Bergoglio: “Eso hace a la dignidad de una persona: el justo medita cómo ser más justo”
Ciudad de Buenos Aires, 7 de agosto de 2011
El cardenal de Buenos Aires, Jorge Bergoglio, habló en los festejos del día de San Cayetano, patrono del pan y del trabajo.
“Al entrar en esta casa pedimos la gracia de salir cambiados, pedimos la alegría que da dejar cada uno sus maltratos y salir convertido en hombres y mujeres de paz, que ponen paz en medio de una ciudad agresiva y violenta”, indicó en la iglesia del santo ubicada en Liniers..
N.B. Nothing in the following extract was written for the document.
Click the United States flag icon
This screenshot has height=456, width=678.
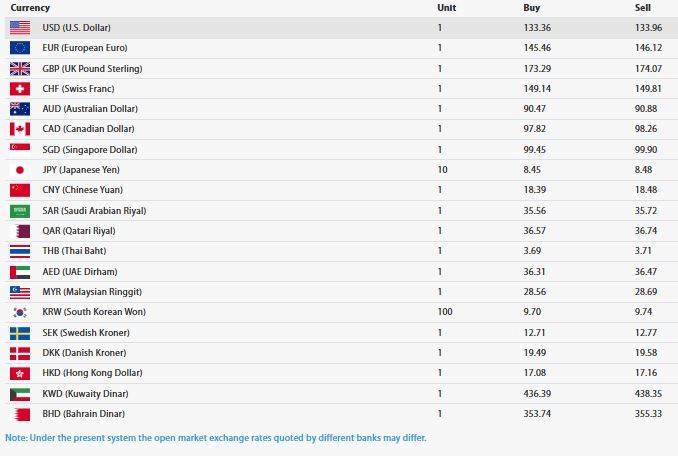[20, 28]
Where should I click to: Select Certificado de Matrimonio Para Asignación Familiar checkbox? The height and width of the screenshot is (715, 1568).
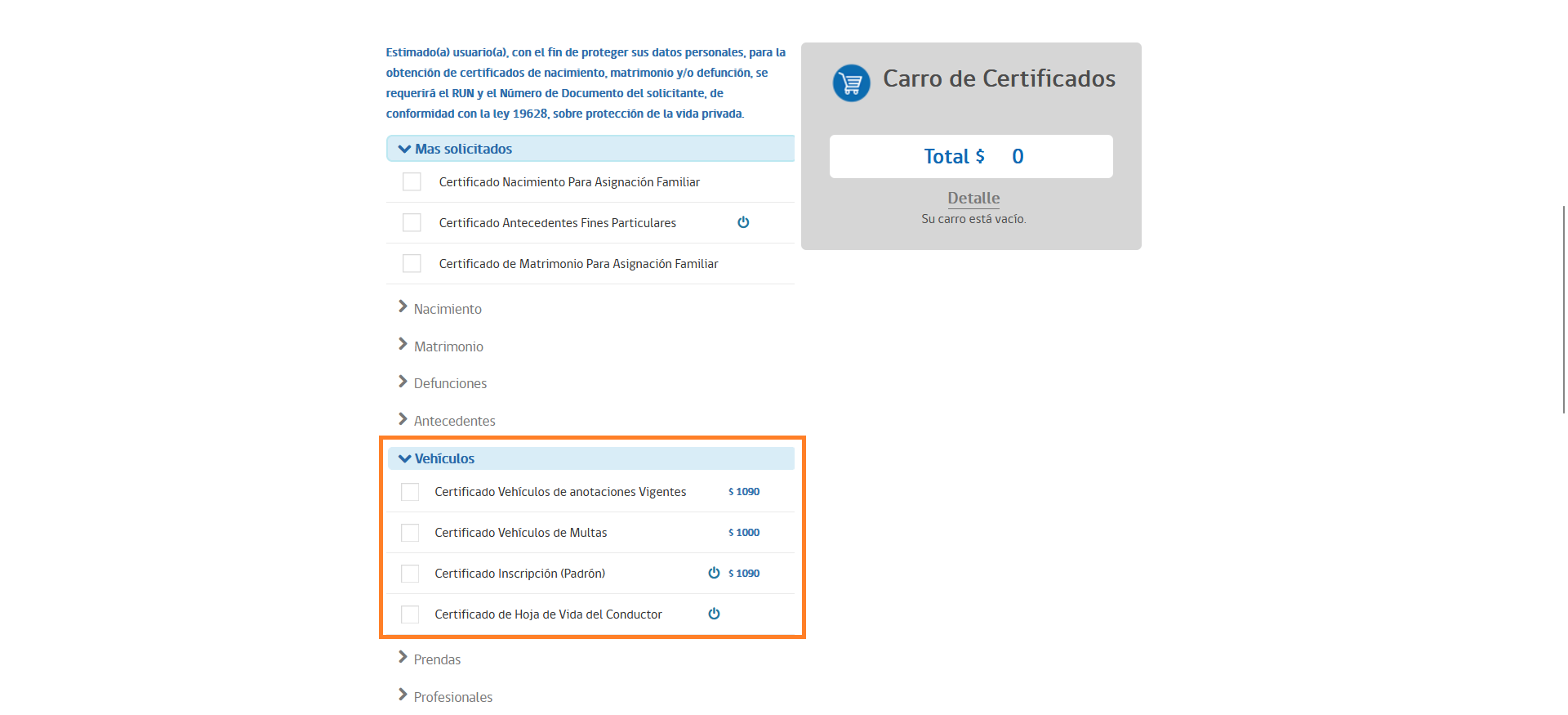tap(412, 263)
Y añadió que “junto a San Cayetano rezamos y pedimos la gracia de dejar cada uno sus avivadas y ser hombres y mujeres con sed de justicia, con esa alegría que da pensar cómo ser más justos en nuestras relaciones”.
“En vez de andar pensando en lo que nos deben salimos pensando en lo que debemos nosotros a los demás. Eso hace a la dignidad de una persona: el justo medita cómo ser más justo. Sin que nadie lo obligue, lo hace por el propio honor y el propio gusto que da ser justo, de devolver lo que no es nuestro, de compensar al que hemos despojado”, predicó.
Bergoglio recordó y reivindicó el pasaje evangélico en el que Zaqueo se encuentra con Jesús, quien le cambia la vida para “pasar de ser un coimero a ser un solidario”.
“Así también sucede en San Cayetano, que se parece en algo a la casa de Zaqueo, porque San Cayetano es la casa del Pan y del Trabajo y bien podríamos decir que, cuando Jesús se hospedó en lo de Zaqueo y le cambió la vida, Zaqueo pasó a ser un hombre de trabajo”, profundizó.